+++ Material shown +++

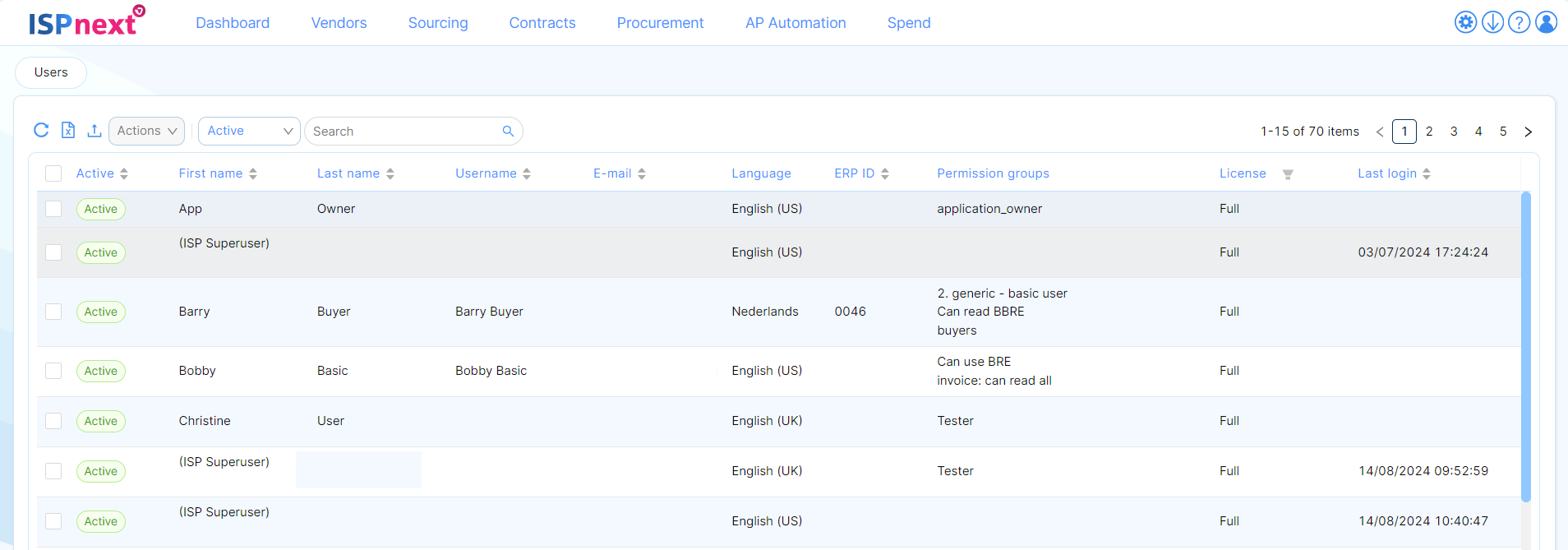Click the upload/import users icon
Viewport: 1568px width, 550px height.
[x=95, y=131]
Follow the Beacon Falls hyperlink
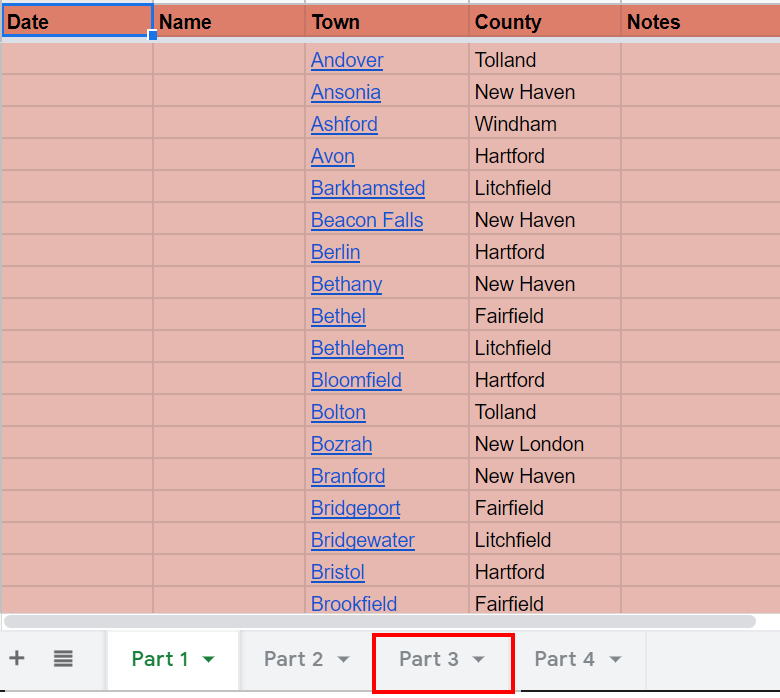This screenshot has height=698, width=780. [367, 220]
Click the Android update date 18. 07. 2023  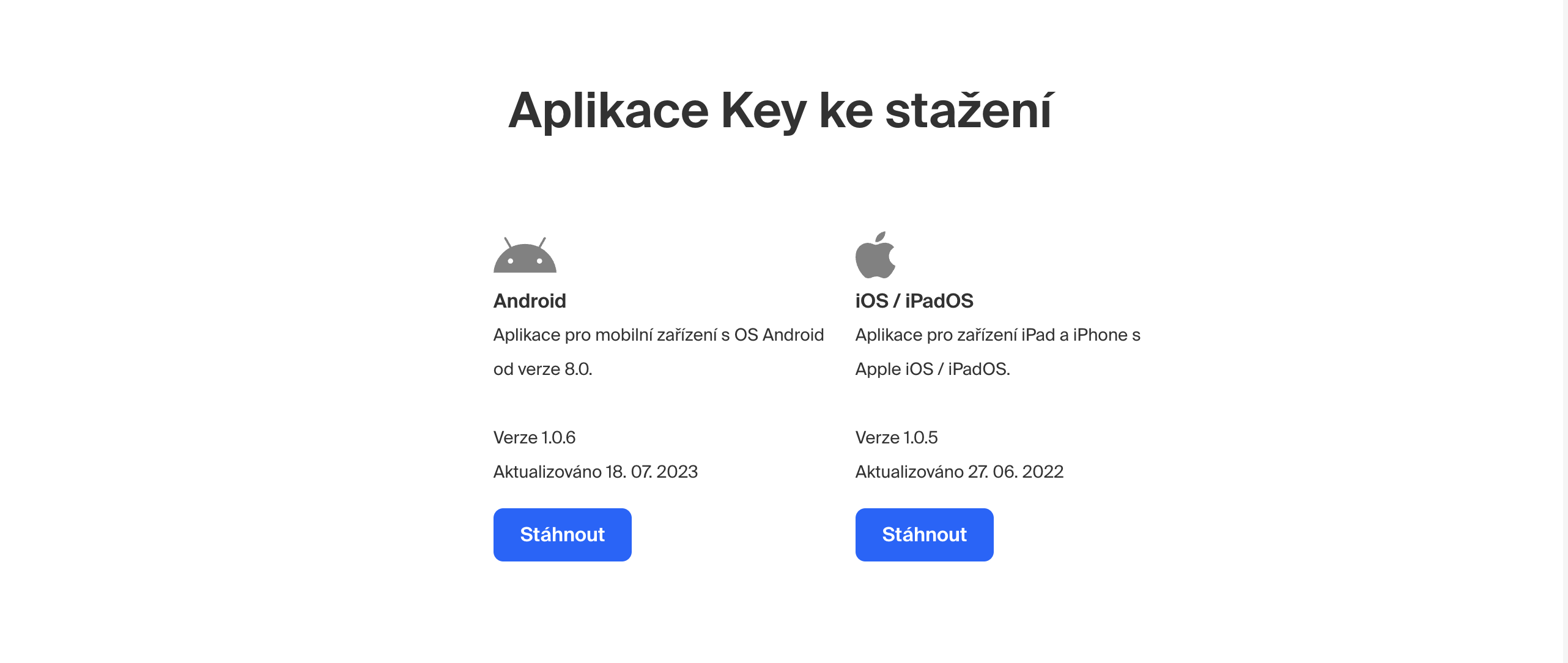(x=651, y=472)

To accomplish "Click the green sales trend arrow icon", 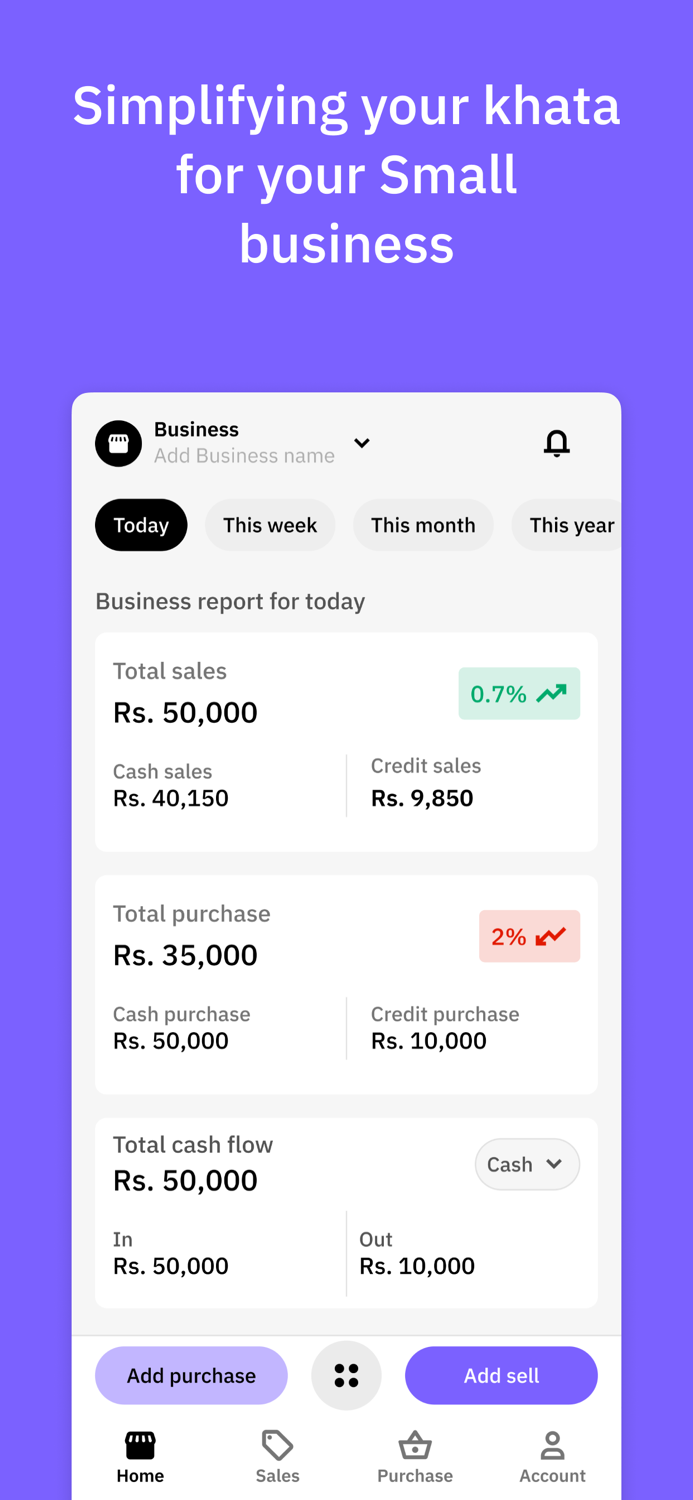I will tap(553, 692).
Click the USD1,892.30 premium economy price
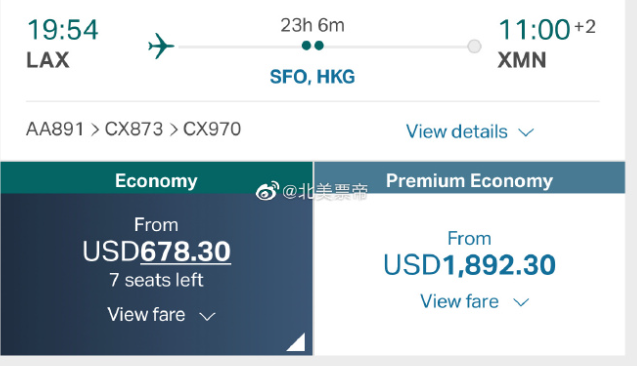637x366 pixels. click(469, 265)
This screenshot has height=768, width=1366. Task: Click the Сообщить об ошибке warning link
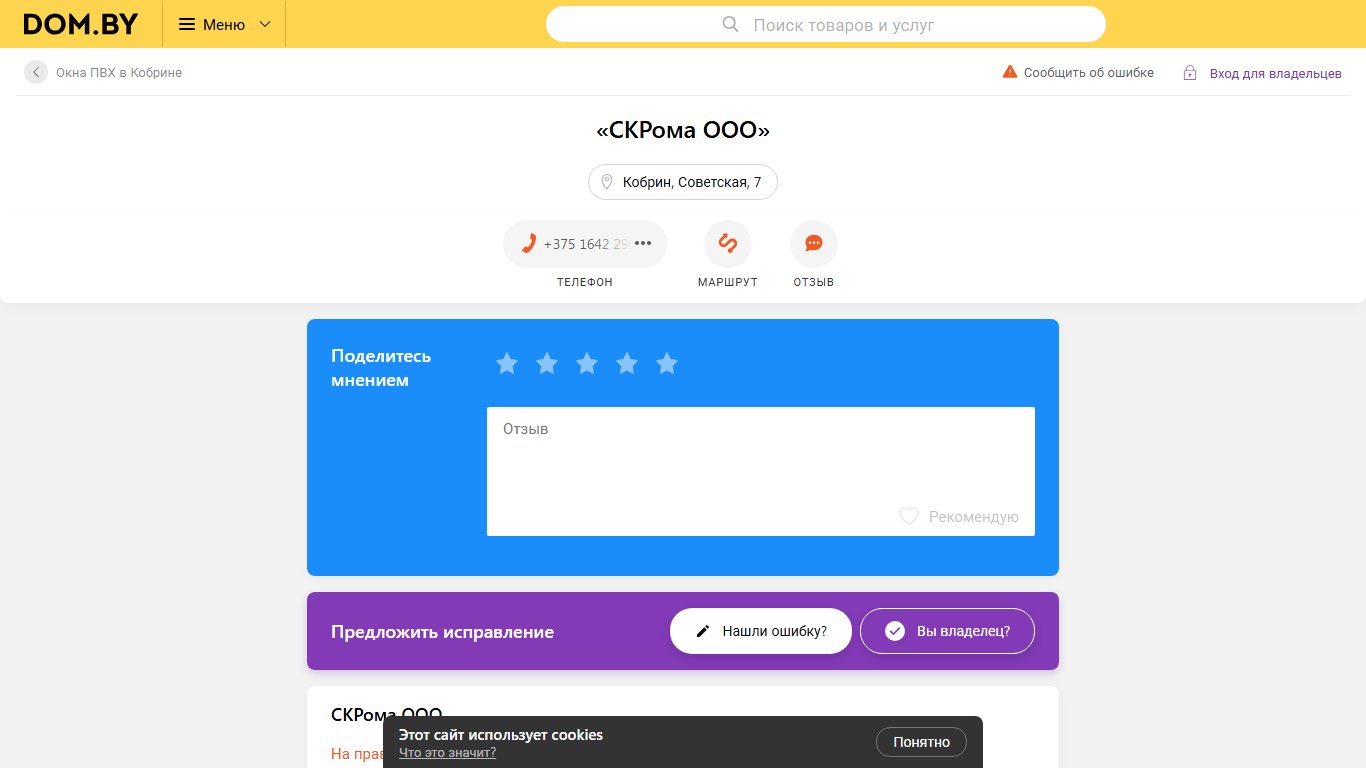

+++

** Set exercise **
Please rewrite the lines above, from the line with "Click the USD1,892.30 premium economy price" through the last line, changing "premium economy" to "business class" and leaving everything else as is. Leave the pictures out of your answer.

** Answer to the problem **
Click the USD1,892.30 business class price
637x366 pixels. click(469, 265)
This screenshot has height=768, width=1366. Task: Click the Сообщить об ошибке warning link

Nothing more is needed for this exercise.